Quant aux banques européennes plus modestes, le total des créances douteuses plombant leurs bilans se situerait entre 1 000 milliards et 1 200 milliards d’euros, dont 300 milliards pour l’Italie.

Troisièmement, la régulation est toujours « ni faite ni à faire ». Faute de temps, je me limiterai à la question de la séparation entre banques de dépôt et banques d’affaires et à la question des ratios de fonds propres exigibles.

« Les idées qui ont été mises sur la table par Michel Barnier sont des idées […] irresponsables et contraires aux intérêts de l’Union européenne » : cette charge de Christian Noyer, alors gouverneur de la Banque de France contre le commissaire européen français est révélatrice de l’enthousiasme des banquiers européens pour la séparation bancaire…

On en resta donc là, la France rendant obligatoire, dans un sublime effort, la filialisation de 1 % à 2 % des activités bancaires. Bel effort !

Le renforcement des fonds propres des banques se résumera, quant à lui, au tour de passe-passe de Bâle III. À un ratio capitaux propres sur actifs, appelé « indice de levier », trop voyant, on aura préféré un ratio CET1, beaucoup moins inquiétant.

Exemple : en 2016, le ratio CET1 de BNP Paribas était de 11,5 % pour un ratio de levier de 4,4 %. Ces 4,4 % étaient certes plus élevés que les 2,6 % affichés par la banque en 2008, mais ils se situaient très loin des 10 % recommandés par Alan Greenspan, qui n’est pourtant pas vraiment un ennemi de la finance…

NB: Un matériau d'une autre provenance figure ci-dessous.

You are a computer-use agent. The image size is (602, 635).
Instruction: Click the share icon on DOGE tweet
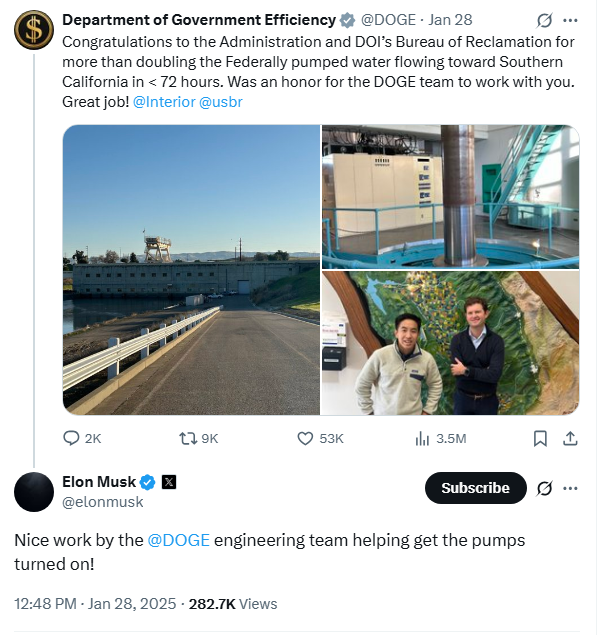(x=570, y=438)
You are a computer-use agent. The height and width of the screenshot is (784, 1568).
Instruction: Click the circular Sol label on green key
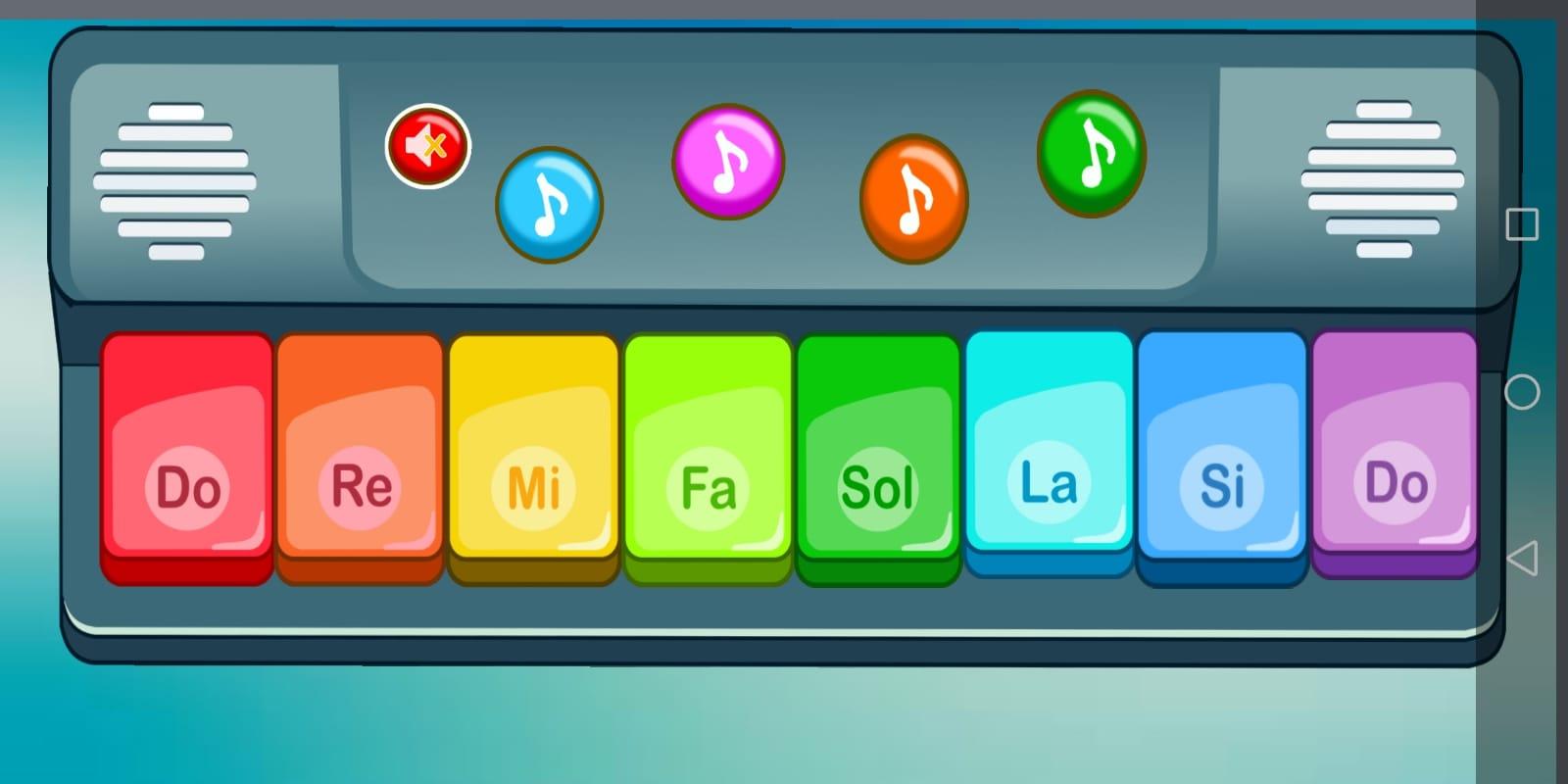point(878,487)
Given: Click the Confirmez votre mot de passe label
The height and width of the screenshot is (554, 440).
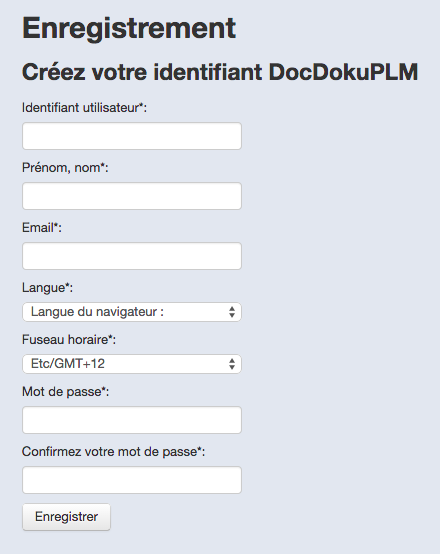Looking at the screenshot, I should pyautogui.click(x=113, y=452).
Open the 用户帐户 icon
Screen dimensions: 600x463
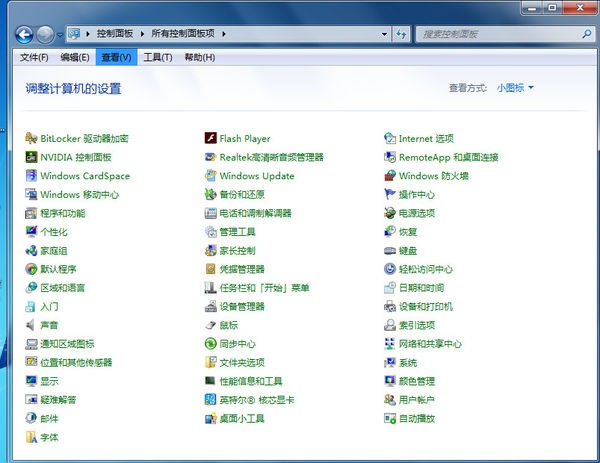pyautogui.click(x=390, y=399)
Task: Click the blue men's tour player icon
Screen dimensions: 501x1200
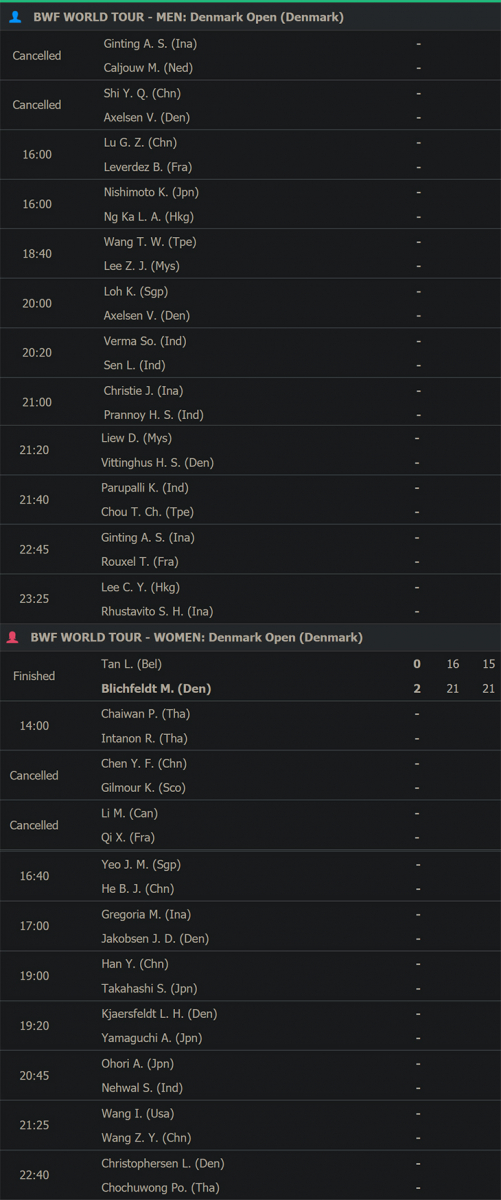Action: point(15,17)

Conclusion de ce trop rapide survol de dix années de crise financière et de stagnation économique : la probabilité de réédition d’un nouveau krach n’a pas diminué. Tous les ingrédients – certains sous une forme nouvelle – sont toujours là.

Certes, les hérauts du château claironnent périodiquement la sortie de crise ; tous les clignotants seraient passés au vert. En 2007, ils l’étaient aussi, à tel point qu’aucun expert n’a vu venir la crise.

Ces clignotants étaient aussi repassés au vert en 2011, au point que la BCE a relevé son taux directeur. Vous connaissez la suite.

À ce jour, le monde de la finance retient son souffle, attendant l’arrêt de la perfusion de liquidités des banques centrales et la remontée des taux.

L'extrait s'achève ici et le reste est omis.